The AAPG/Datapages Combined Publications Database

AAPG Bulletin


Volume: 38 (1954)

Issue: 5. (May)

First Page: 946

Last Page: 947

Title: Williston Basin in South Dakota, an Oil Frontier: ABSTRACT

Author(s): Frank W. Foster

Article Type: Meeting abstract


No oil in commercial quantities has been found in South Dakota. The geology, however, is replete with the promise that oil will be found in this state. The north-plunging Lemmon syncline, that is, the south end of the Williston basin, occupies the west half of South Dakota. Paleozoic sediments, the source of oil in North Dakota and in adjacent areas in Montana, are known in the subsurface of South Dakota and comprise 37,000 square miles. Cretaceous sediments, which produce oil in Nebraska, occur throughout the state, over an area of about 77,000 square miles.

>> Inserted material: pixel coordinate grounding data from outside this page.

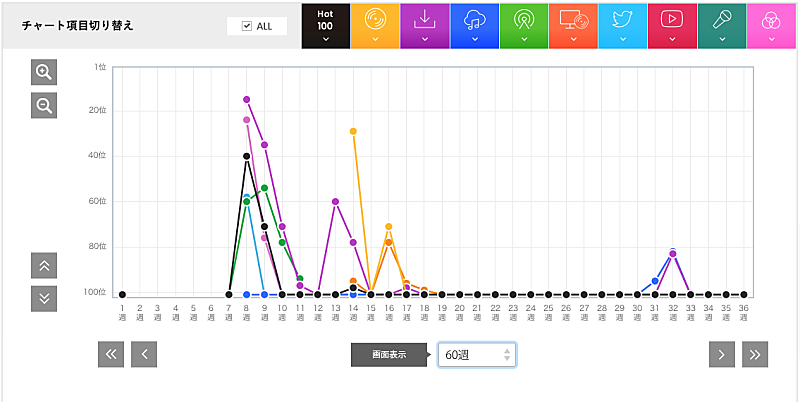Viewport: 800px width, 402px height.
Task: Click the double down chevron button
Action: tap(44, 298)
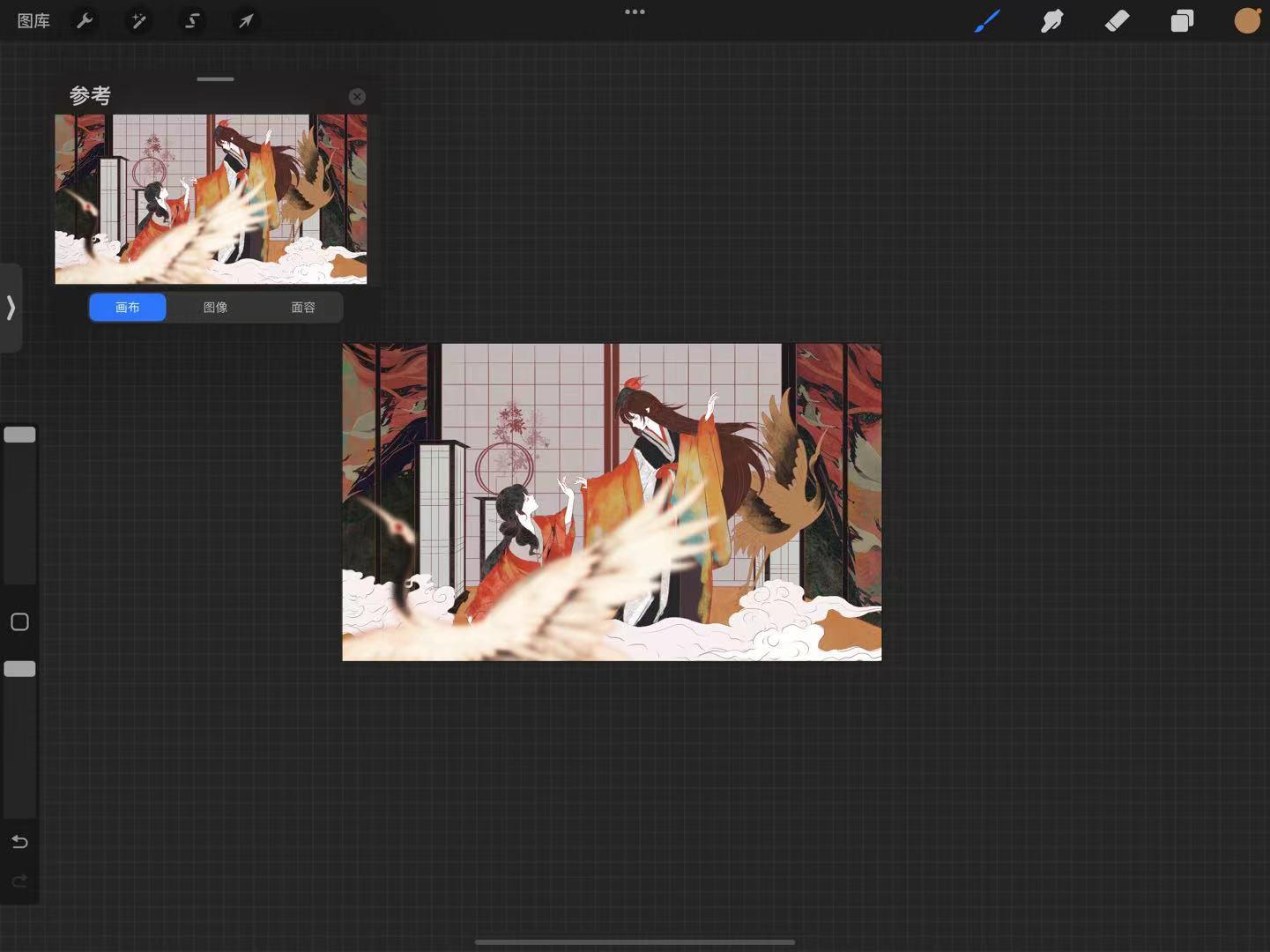Open the Layers panel
Viewport: 1270px width, 952px height.
point(1182,20)
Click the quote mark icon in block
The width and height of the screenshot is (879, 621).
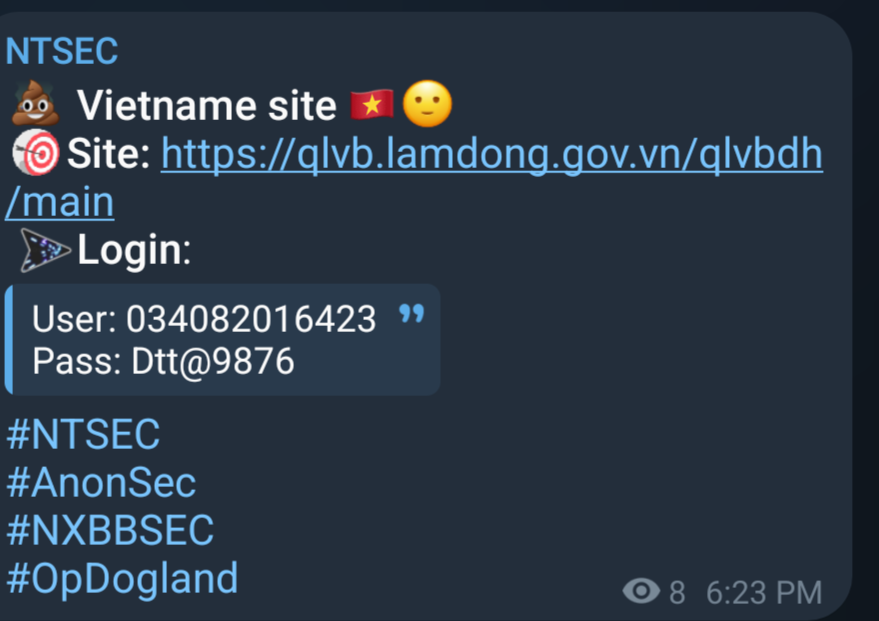pyautogui.click(x=411, y=314)
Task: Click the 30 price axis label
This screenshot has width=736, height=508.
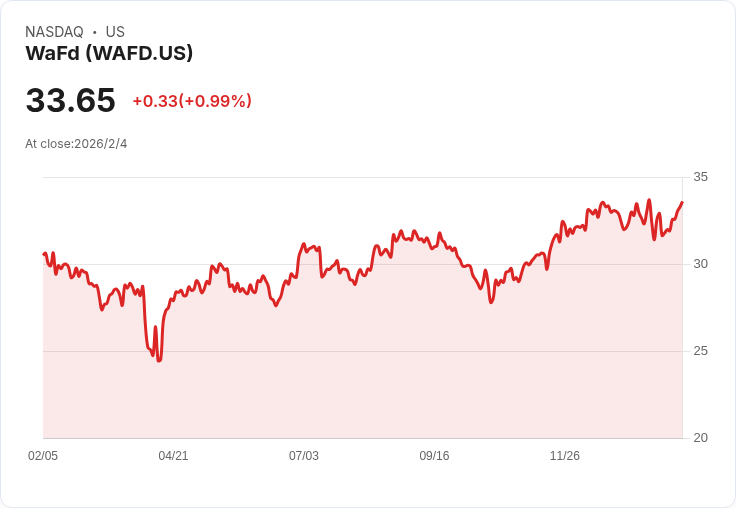Action: coord(700,264)
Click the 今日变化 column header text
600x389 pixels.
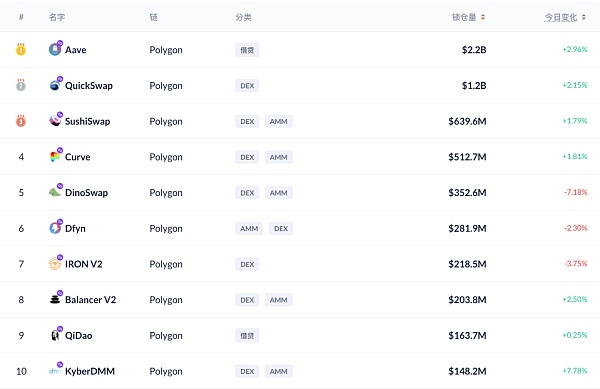point(561,17)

Mesozoic and Paleozoic sediments may range up to 10,000 feet in thickness.

Cross sections indicate the wedging-out of formations of Ordovician, Silurian, Devonian(?), Mississippian, and Pennsylvanian age. These wedge-ends should form porosity traps and be prolific sources of oil. A pre-Jurassic unconformity overlies the truncated edges of most, if not all, of the older formations. Oil reservoirs may be found here. Isopach maps indicate a wide areal distribution of several potential oil-bearing formations.

End_Page 946------------------------------

Surface structures are known, especially in the western part of the state, and also around the Black Hills and along the Missouri River. Some structures have been drilled.

In comparison with the great potential area for oil finding in South Dakota, only scattered drilling has so far been accomplished, and few wells have tested the deeper possible oil and gas zones.

At present more wells are being drilled, seismic information is being accumulated, and surface parties are evaluating the areas of exposed Cretaceous and Tertiary rocks. Interest is high and this frontier may soon become another oil state.